Exponential and Logarithmic Functions

[qtheory]

y=Ce^ktA) First find k. [Hint:Use the given information of y=100 when t=2, and y=300 when t=4 to compute k.]

B) Finally, find the value for C. [Hint use ine of the two pieces of information given in the problem to solve for C. in other words, use either y=100 when t=2 or use y=300 when 4=4 to compute C]. [Hint: to find t use y=1].

 

[jonah1]

DISCLAIMER: Beer soaked rambling/opinion/observation/reckoning ahead. Read at your own risk. Not to be taken seriously. In no event shall the wandering math knight-errant Sir jonah in his inebriated state be liable to anyone for special, collateral, incidental, or consequential damages in connection with or arising out of the use of his beer (and tequila) powered views.

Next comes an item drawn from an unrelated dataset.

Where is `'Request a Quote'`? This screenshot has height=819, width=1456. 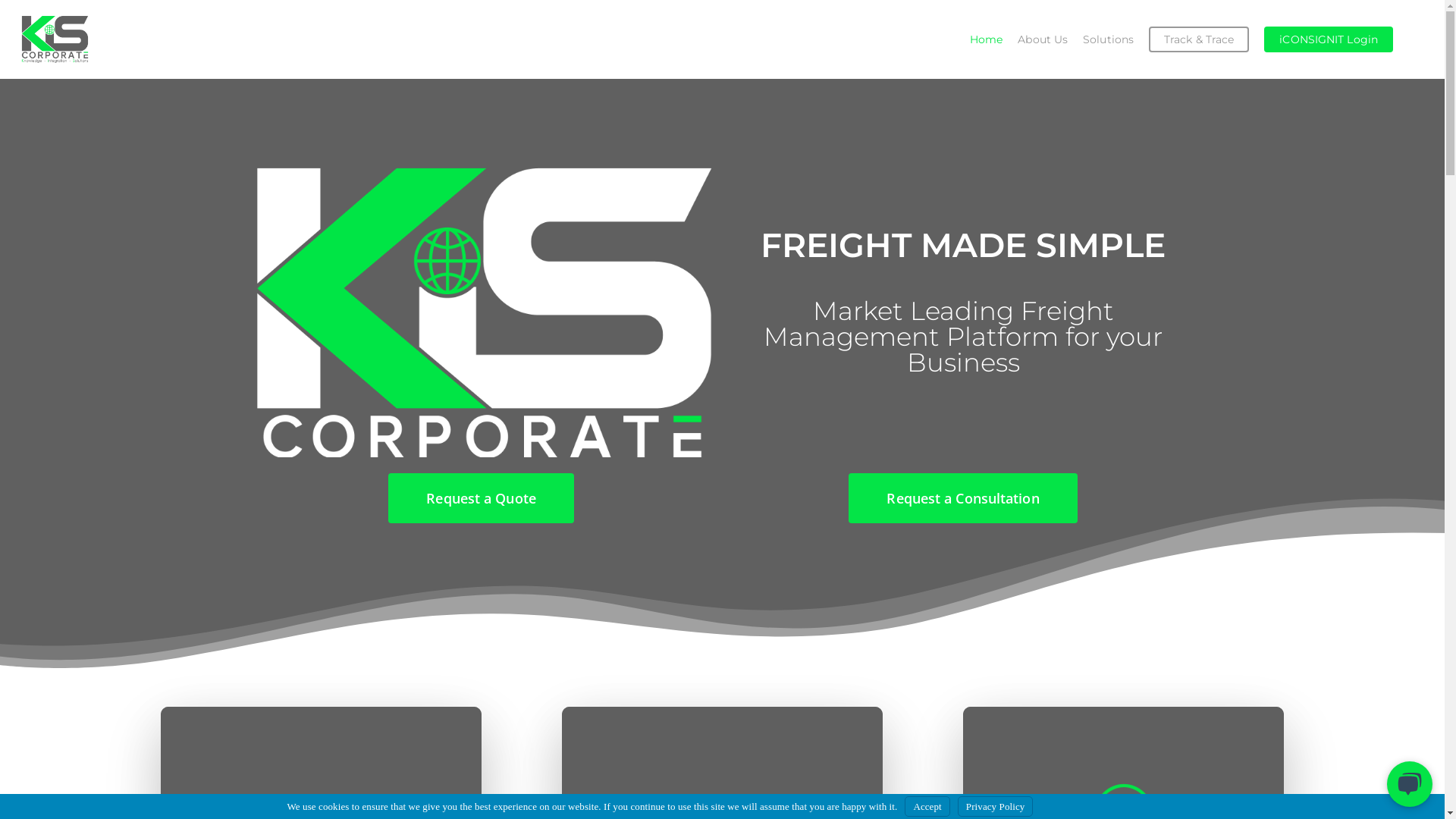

y=Ce^ktA) First find k. [Hint:Use the given information of y=100 when t=2, and y=300 when t=4 to compute k.]

B) Finally, find the value for C. [Hint use ine of the two pieces of information given in the problem to solve for C. in other words, use either y=100 when t=2 or use y=300 when 4=4 to compute C]. [Hint: to find t use y=1].

Is that a challenge problem? I'm heavily intoxicated at the moment so it's not obvious if it is or not.

 

[MarkFL]

y=Ce^ktA) First find k. [Hint:Use the given information of y=100 when t=2, and y=300 when t=4 to compute k.]

B) Finally, find the value for C. [Hint use ine of the two pieces of information given in the problem to solve for C. in other words, use either y=100 when t=2 or use y=300 when 4=4 to compute C]. [Hint: to find t use y=1].

We are given:

\(\displaystyle y=Ce^{kt}\)

First, divide through by $C\ne0$ to get:

\(\displaystyle \frac{y}{C}=e^{kt}\)

Next convert from exponential to logarithmic form...what do you get?